Directives:
A - Using the article on the EU aid offer to Turkey, decide whether each statement agrees with it. Answer yes or no for each and quote the words of the article that settle it.
(i) The action plan named a specific sum of new funds for Turkey.
(ii) Merkel was set to visit Istanbul on Sunday for talks with Erdogan.
(iii) Hollande said Turks were getting visas on easier terms.
B - In the article on the EU aid offer to Turkey, how many people does Frontex say have crossed into Europe since January?

Provided passage:
════════════════════
The European Union has offered Turkey a possible $3.41 billion in aid and the prospect of easier travel visas and re-energized talks on joining the bloc in return for its help stemming the flow of refugees to Europe.
EU leaders at a summit in Brussels said early on Friday that they agreed on an action plan with Turkish President Recep Tayyip Erdogan to cooperate on improving the lives of 2 million Syrian refugees in Turkey and encouraging them to stay put.
They also agreed to coordinate border controls to slow the influx of refugees crossing Turkey from the Middle East and other parts of Asia.
Already hosting more than 2 million Syrians, Turkey has become a launching point for refugees — among them Syrians, Iraqis, Afghans and others — who set out for Europe via dangerous Mediterranean Sea crossings. Since January, about 710,000 people have crossed into Europe — a record number, according to Frontex, the EU border agency. About 3,000 people have died while making the dangerous journey.
Though the plan put no figure on "substantial and concrete new funds" the EU would offer, German Chancellor Angela Merkel said the figure of 3 billion euros, or $3.41 billion, which EU officials said Ankara requested, was discussed and seemed reasonable.
"Our intensified meetings with Turkish leaders ... in the last couple of weeks were devoted to one goal: stemming the migratory flows that go via Turkey to the EU. The action plan is a major step in this direction," said summit chairman Donald Tusk, expressing "cautious optimism."
In formal conclusions agreed to by the 28 national leaders at a meeting that ended after midnight, Turkey was offered an accelerated path to giving its citizens visa-free travel to the EU, provided it met previously agreed upon conditions.
Merkel, who will visit Istanbul for talks with Erdogan on Sunday, two weeks before a Turkish general election, said it was clear that Europe's efforts to filter and process refugees would not work without Turkey's cooperation.
French President François Hollande stressed that Turks were not getting visas on easier terms. One condition is that Ankara must first stop granting easy entry to Pakistanis, Afghans and others who end up heading to Europe.
════════════════════
Data records:
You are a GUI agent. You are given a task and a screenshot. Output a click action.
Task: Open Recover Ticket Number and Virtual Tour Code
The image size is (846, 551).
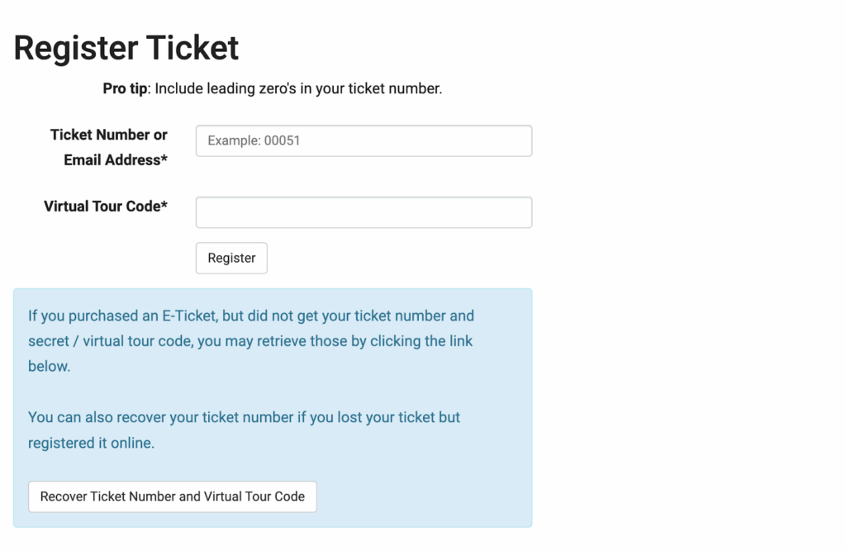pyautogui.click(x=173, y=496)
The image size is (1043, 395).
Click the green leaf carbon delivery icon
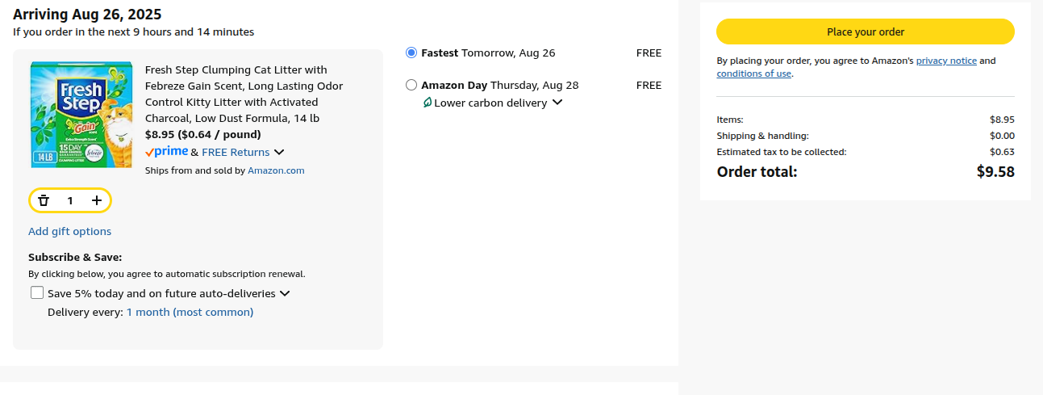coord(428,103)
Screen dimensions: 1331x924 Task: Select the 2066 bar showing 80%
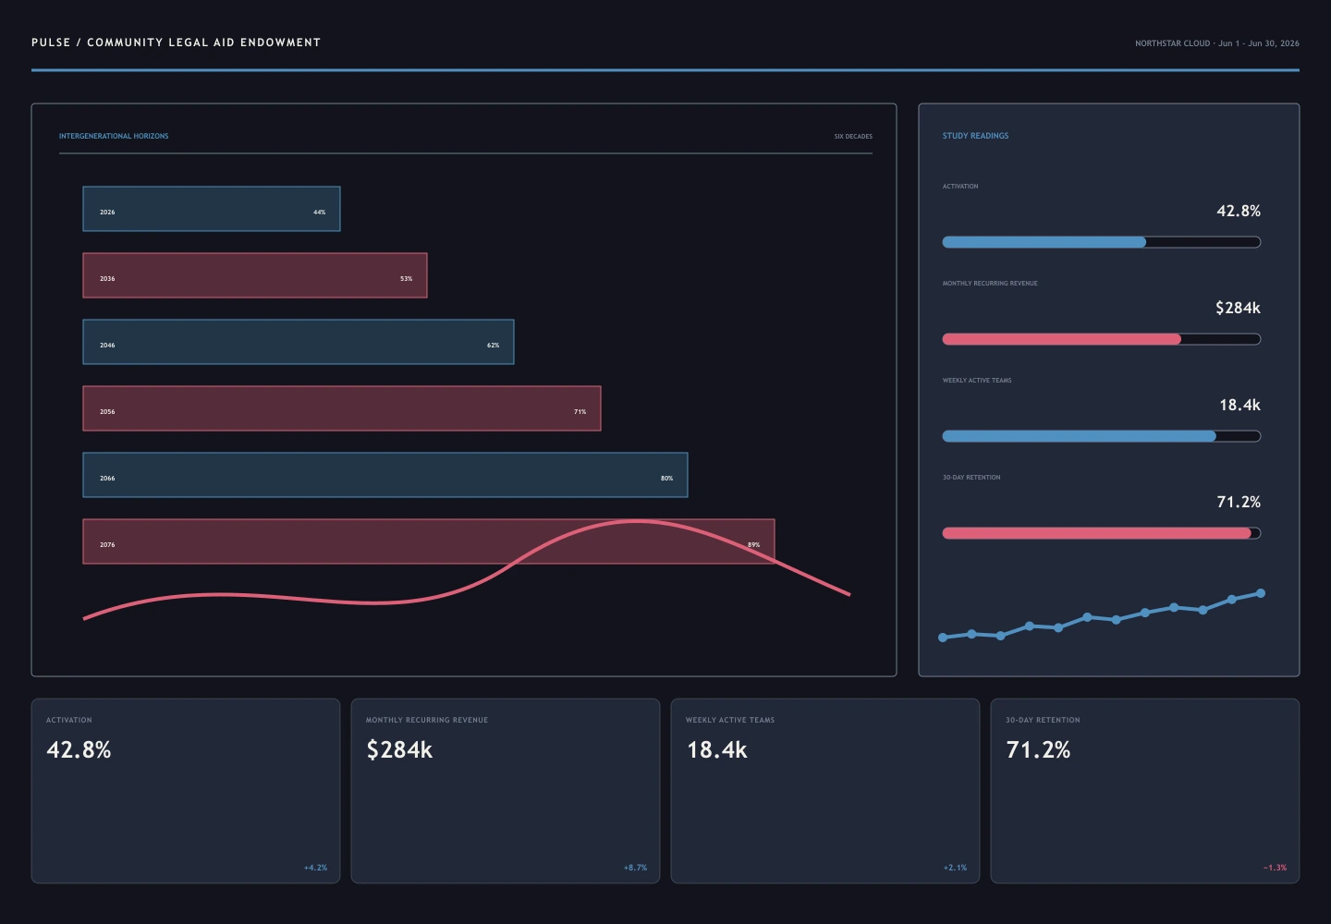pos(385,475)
════════════════════
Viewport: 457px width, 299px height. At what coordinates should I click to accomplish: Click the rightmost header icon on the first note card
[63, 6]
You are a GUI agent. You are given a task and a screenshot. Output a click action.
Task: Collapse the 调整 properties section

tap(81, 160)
════════════════════
Outputs:
A -
(i) No: "the plan put no figure on "substantial and concrete new funds" the EU would offer"
(ii) Yes: "Merkel, who will visit Istanbul for talks with Erdogan on Sunday"
(iii) No: "French President François Hollande stressed that Turks were not getting visas on easier terms."

B - About 710,000 people, a record number.